Task brief >>
Copy the entries again, from the line with "Where should I" up to and including the line with "(x=1231, y=66)", requests included, and shift every coordinate in the answers by adding 32 to it. Leave the pictures out of your answer.

Source records >>
** Start **

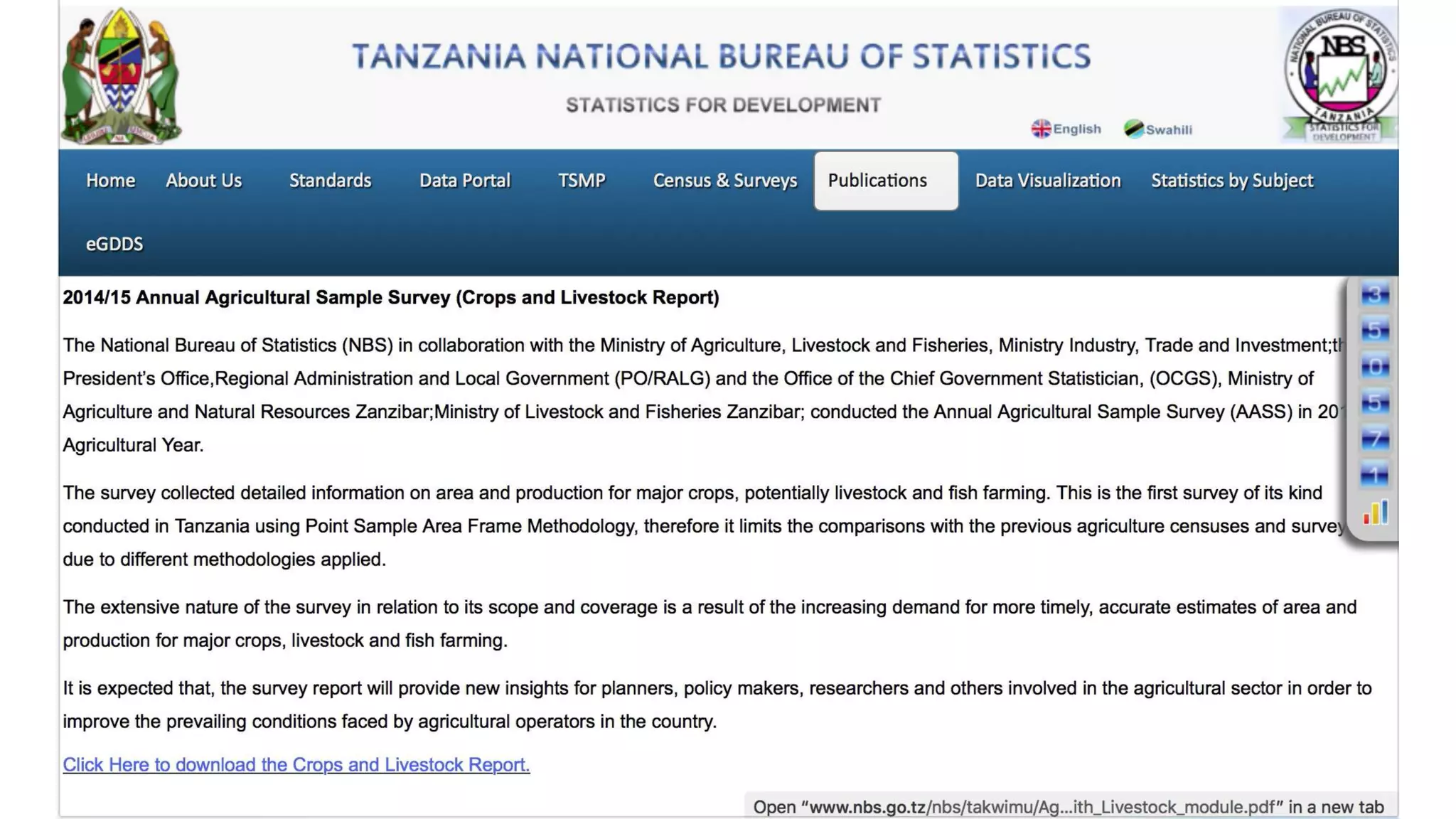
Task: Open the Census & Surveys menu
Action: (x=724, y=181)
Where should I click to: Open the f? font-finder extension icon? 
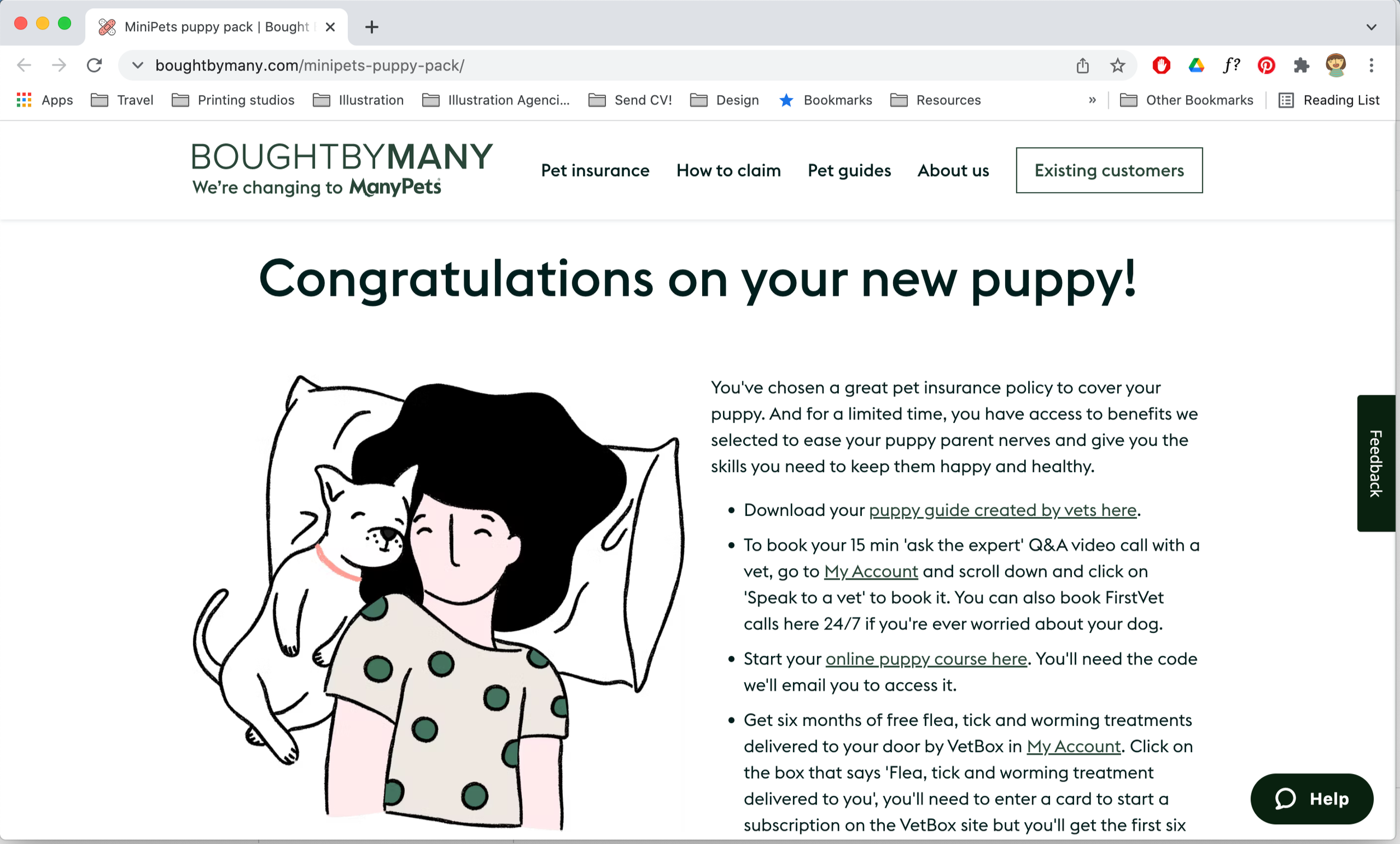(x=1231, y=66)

** End **
** Start **

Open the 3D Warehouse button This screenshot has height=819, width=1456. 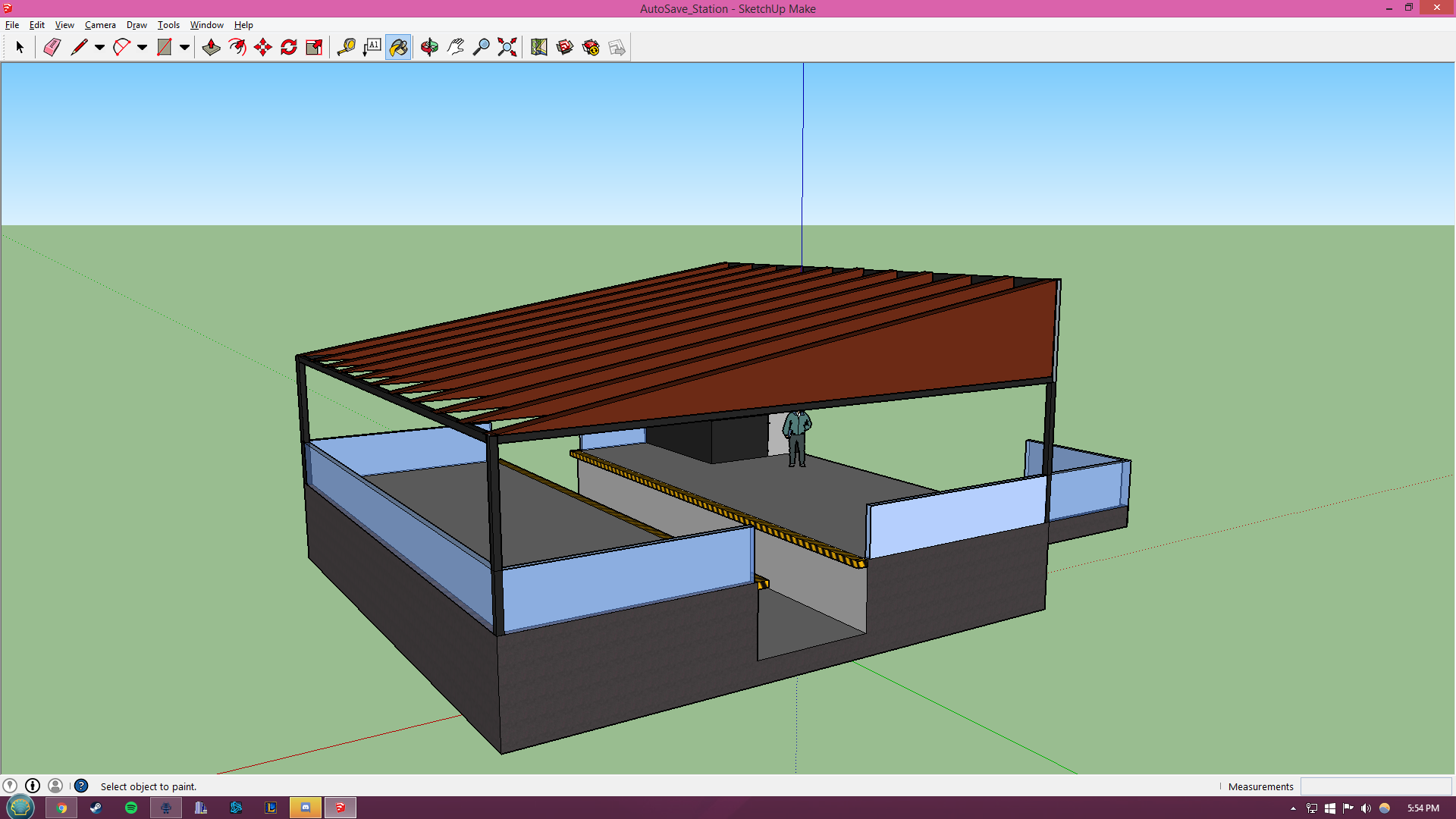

** End **
** Start **

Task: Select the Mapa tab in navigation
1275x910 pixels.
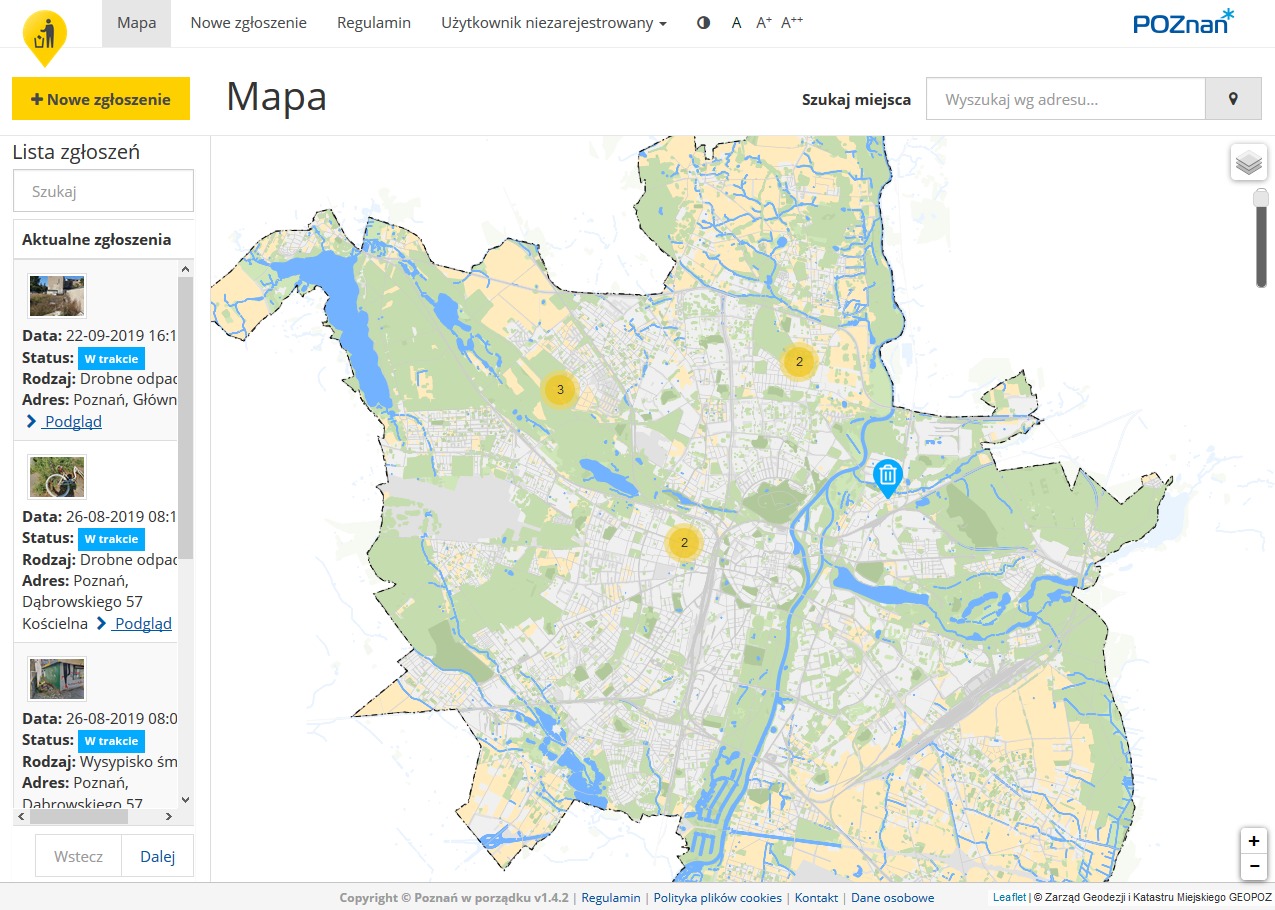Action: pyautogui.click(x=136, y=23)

** End **

Output of the task >>
Where should I click to: Open the f? font-finder extension icon? 
(x=1263, y=98)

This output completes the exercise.